Testo »
------------------------------------------------

Alcune immagini da The Cloverfield Paradox.

La ragione insita dietro la sua stessa esistenza presenta dei connotati che rasentano il distopico, con un pianeta Terra che ha esaurito le sue fonti di approvvigionamento energetico, fa sì che alcune nazioni, alla deriva nazionalista e imperialista, alzino amari venti di guerra. L’unica soluzione che precluderebbe il conflitto armato è l’acceleratore Shepard, le cui speculazioni lo riterrebbero in grado di ovviare a tale deficit energetico. La premessa è semplicemente questa, ma con una lieve differenza. È chiaro sin da subito, in particolare a seguito dell’intervento di un teorico della cospirazione, che l’intero sistema narrativo orbiterà attorno all’acceleratore stesso, tramutando il film nell’ennesima (e ahimè non qualitativa) space opera dalle atmosfere survival horror. Elementi e soluzioni grottesche e dozzinali, archetipi in pieno stile sci-fi anni ’90.

La teoria del multiverso

L’anello di giunzione con il Cloverfield di Reeves potrebbe celarsi dietro la teoria del multiverso. Questa potrebbe difatti giustificare la presenza, non solo dell’imponente creatura presente nel Paradox, ma anche dell’organismo che devastò Manhattan nel primo film. Postuliamo per assurdo che l’acceleratore abbia lacerato quella realtà, trasportando la Cloverfield in quella che, fumettisticamente parlando, chiameremo Terra-2. Ora, l’eventualità che l’accensione dello Shepard abbia danneggiato il tesserato dello spazio-tempo è quanto meno appurata, non è invece appurato il modus operandi che giustifica la presenza delle creature sulla Terra. A questo punto, potremmo pensare che non abbiamo unicamente osservato due mondi speculari, ma che una terza porta sia stata aperta a senso unico, ossia su Terra-1. Infatti gli effetti speculari osservati nello spazio fisico di Terra-2, sono riconducibili alla sola presenza della stazione spaziale che, occupando il medesimo spazio, ne ha impegnato persino la stessa fisicità, combinando qualsiasi cosa: aggregazione, struttura atomica, sinapsi, ecc.

------------------------------------------------

Esercizi »
**a)** Secondo il testo, quale sarebbe l'unica soluzione in grado di evitare il conflitto armato?
**b)** Per favore, copia dal testo il passo che comincia con "La ragione insita" e prosegue fino a "sci-fi anni ’90.".
**c)** Nel testo, a che cosa sono riconducibili gli effetti speculari osservati nello spazio fisico di Terra-2? Spiega anche il motivo.
Le righe seguenti sono materiale a sé, indipendente dal testo.

------------------------------------------------

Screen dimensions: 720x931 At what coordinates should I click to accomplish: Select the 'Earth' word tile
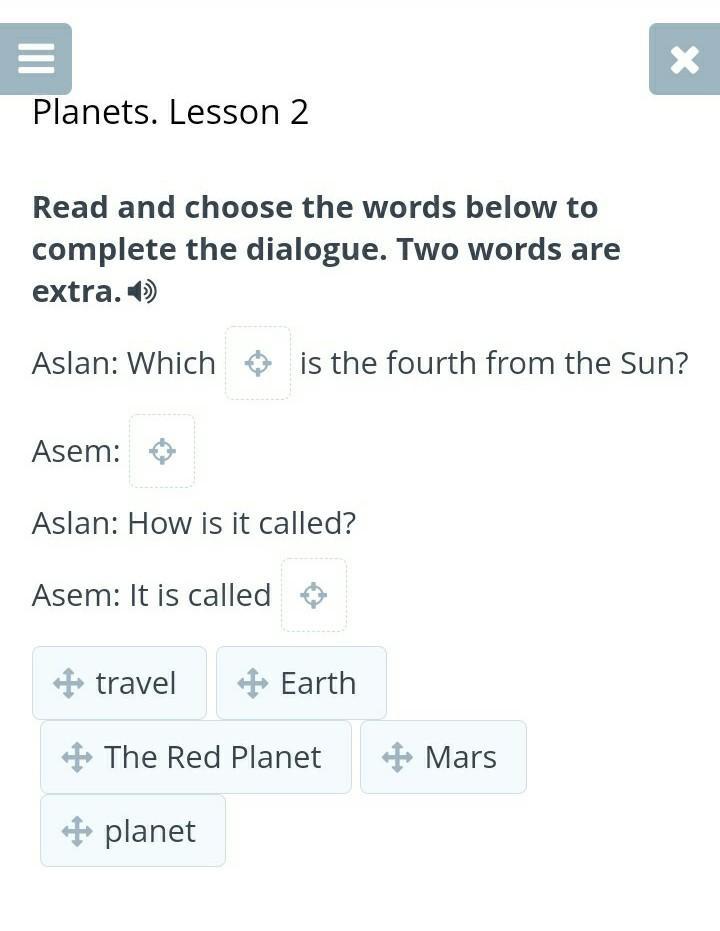click(302, 683)
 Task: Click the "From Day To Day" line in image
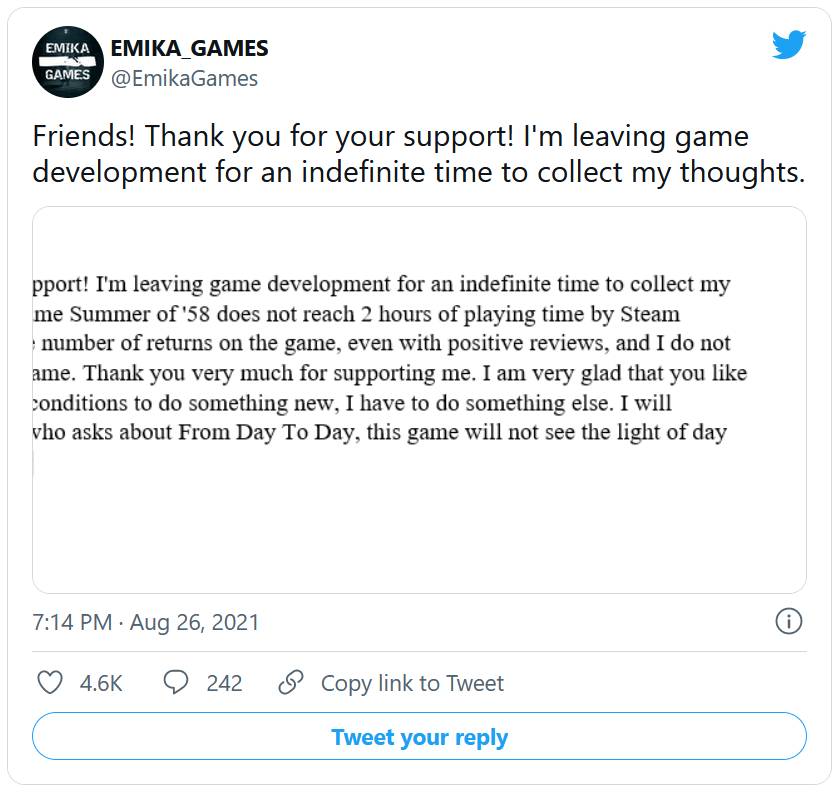point(380,434)
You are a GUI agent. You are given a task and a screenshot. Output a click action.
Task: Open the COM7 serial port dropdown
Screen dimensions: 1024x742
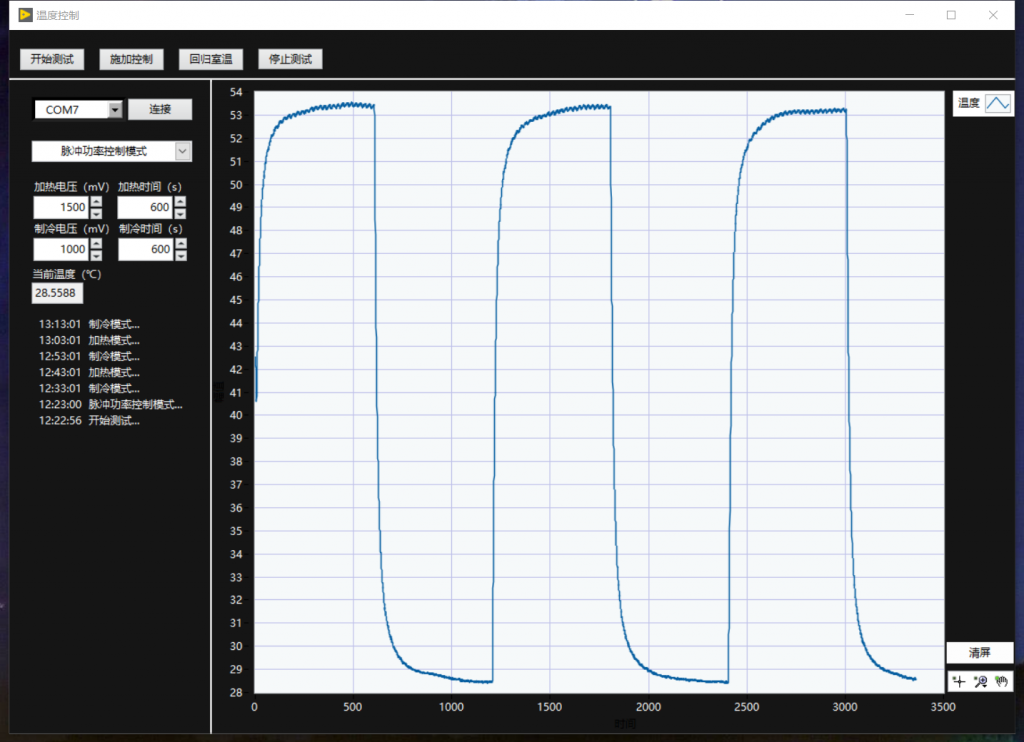[115, 110]
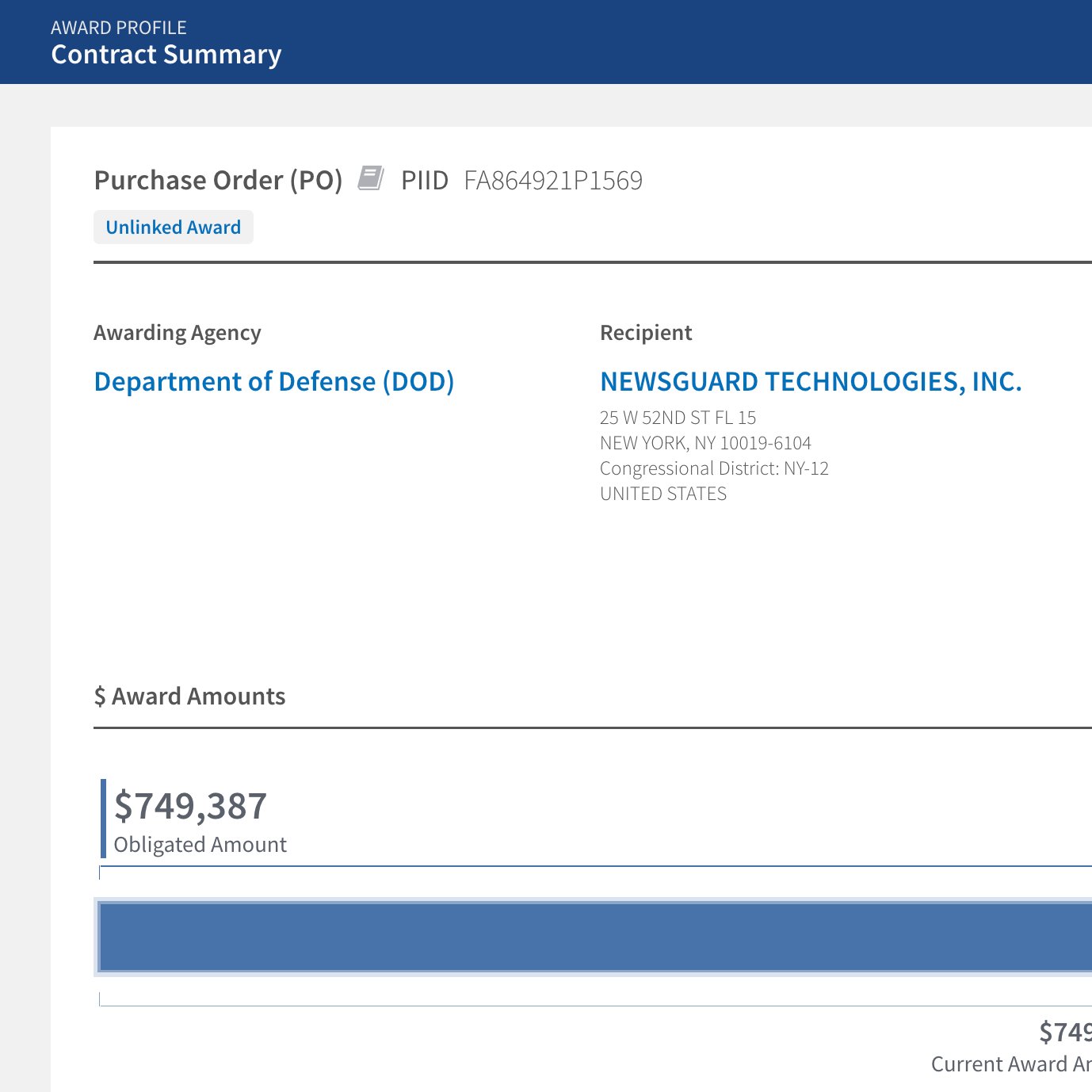Click the 25 W 52ND ST address line
The height and width of the screenshot is (1092, 1092).
tap(678, 418)
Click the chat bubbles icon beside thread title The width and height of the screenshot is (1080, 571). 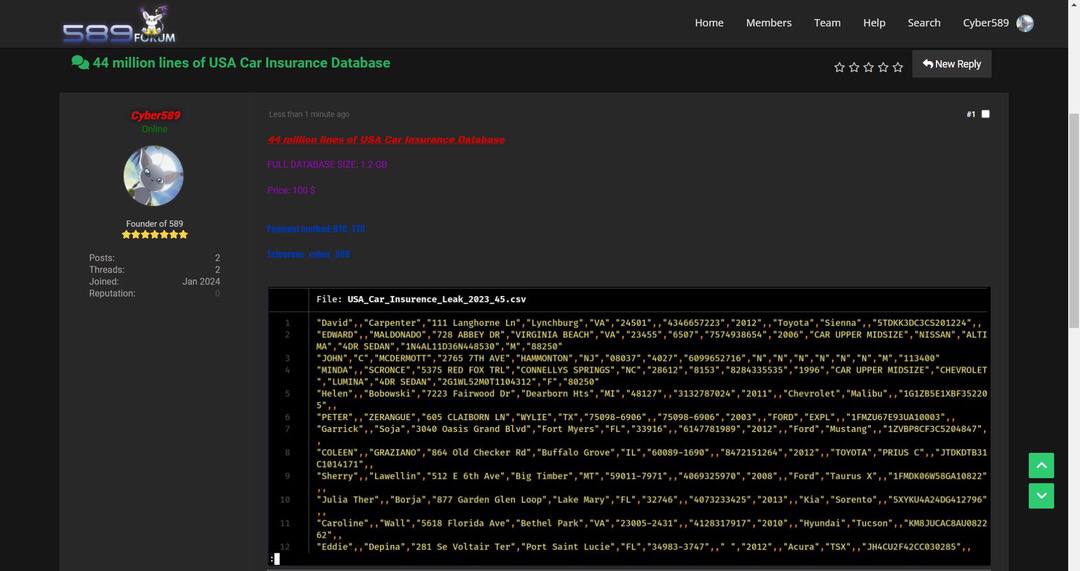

------------------------------------------------

Risposte per esercizio »
**a)** L'acceleratore Shepard.

**b)**
La ragione insita dietro la sua stessa esistenza presenta dei connotati che rasentano il distopico, con un pianeta Terra che ha esaurito le sue fonti di approvvigionamento energetico, fa sì che alcune nazioni, alla deriva nazionalista e imperialista, alzino amari venti di guerra. L’unica soluzione che precluderebbe il conflitto armato è l’acceleratore Shepard, le cui speculazioni lo riterrebbero in grado di ovviare a tale deficit energetico. La premessa è semplicemente questa, ma con una lieve differenza. È chiaro sin da subito, in particolare a seguito dell’intervento di un teorico della cospirazione, che l’intero sistema narrativo orbiterà attorno all’acceleratore stesso, tramutando il film nell’ennesima (e ahimè non qualitativa) space opera dalle atmosfere survival horror. Elementi e soluzioni grottesche e dozzinali, archetipi in pieno stile sci-fi anni ’90.

**c)** Sono riconducibili alla sola presenza della stazione spaziale. Occupando il medesimo spazio, la stazione ne ha impegnato anche la stessa fisicità, combinando qualsiasi cosa: aggregazione, struttura atomica, sinapsi.